There is plenty of blame to go around.
The Trump administration could shift funding to keep the SNAP benefits available after Saturday if the shutdown continues, but has opted not to.
Democrats could back Hawley’s bill to save those benefits, but party leaders reportedly are hesitant to do anything to relieve pressure from Republicans in the showdown over ACA subsidies that are set to expire.
Some Republicans reportedly are similarly hesitant to extend food benefits because it would take pressure off Democrats to end the shutdown. Meanwhile, House Speaker Mike Johnson is refusing to call his chamber back to order, a strategic decision that complicates any effort to pass emergency food subsidies.

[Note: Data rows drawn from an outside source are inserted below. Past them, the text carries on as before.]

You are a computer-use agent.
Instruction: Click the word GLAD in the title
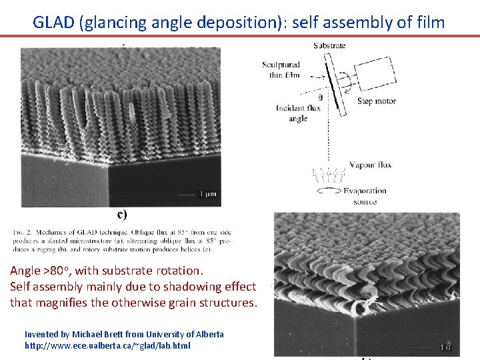point(53,22)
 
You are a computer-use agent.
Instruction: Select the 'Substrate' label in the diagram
point(329,45)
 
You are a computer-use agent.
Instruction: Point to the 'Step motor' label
point(376,101)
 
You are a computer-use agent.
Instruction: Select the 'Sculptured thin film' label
point(281,70)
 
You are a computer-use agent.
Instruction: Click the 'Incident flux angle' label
point(289,113)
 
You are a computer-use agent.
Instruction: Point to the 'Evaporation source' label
point(365,196)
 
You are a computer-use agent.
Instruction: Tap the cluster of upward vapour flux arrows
point(327,175)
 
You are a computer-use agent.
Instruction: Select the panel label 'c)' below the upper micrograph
point(123,214)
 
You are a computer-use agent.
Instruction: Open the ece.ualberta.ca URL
point(107,346)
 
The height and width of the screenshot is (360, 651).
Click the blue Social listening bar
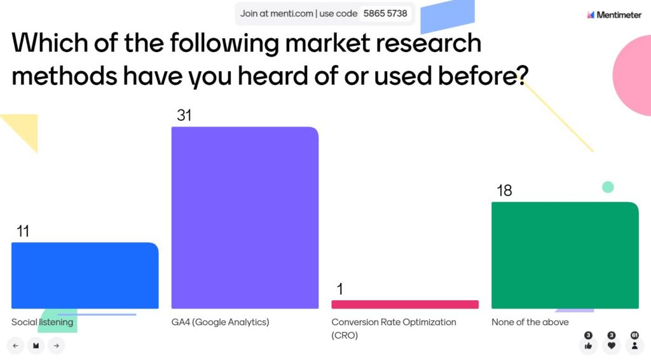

Put simply, players on all sides of the D.C. impasse are apparently willing to use hungry children as partisan bargaining chips. That’s grotesque.
“[N]obody in America, this richest of nations, should go to bed hungry, and certainly no child,” writes Hawley. “ … The character of a nation is revealed not in quarterly profits or C.E.O. pay, but in how it treats the small and forgotten — the last, the least, the lost.”
He’s right. Food aid recipients aren’t at fault for this conflict and there’s no reason they should suffer further from it. Both parties have the ability to prevent that — and both should feel the wrath of voters if they don’t.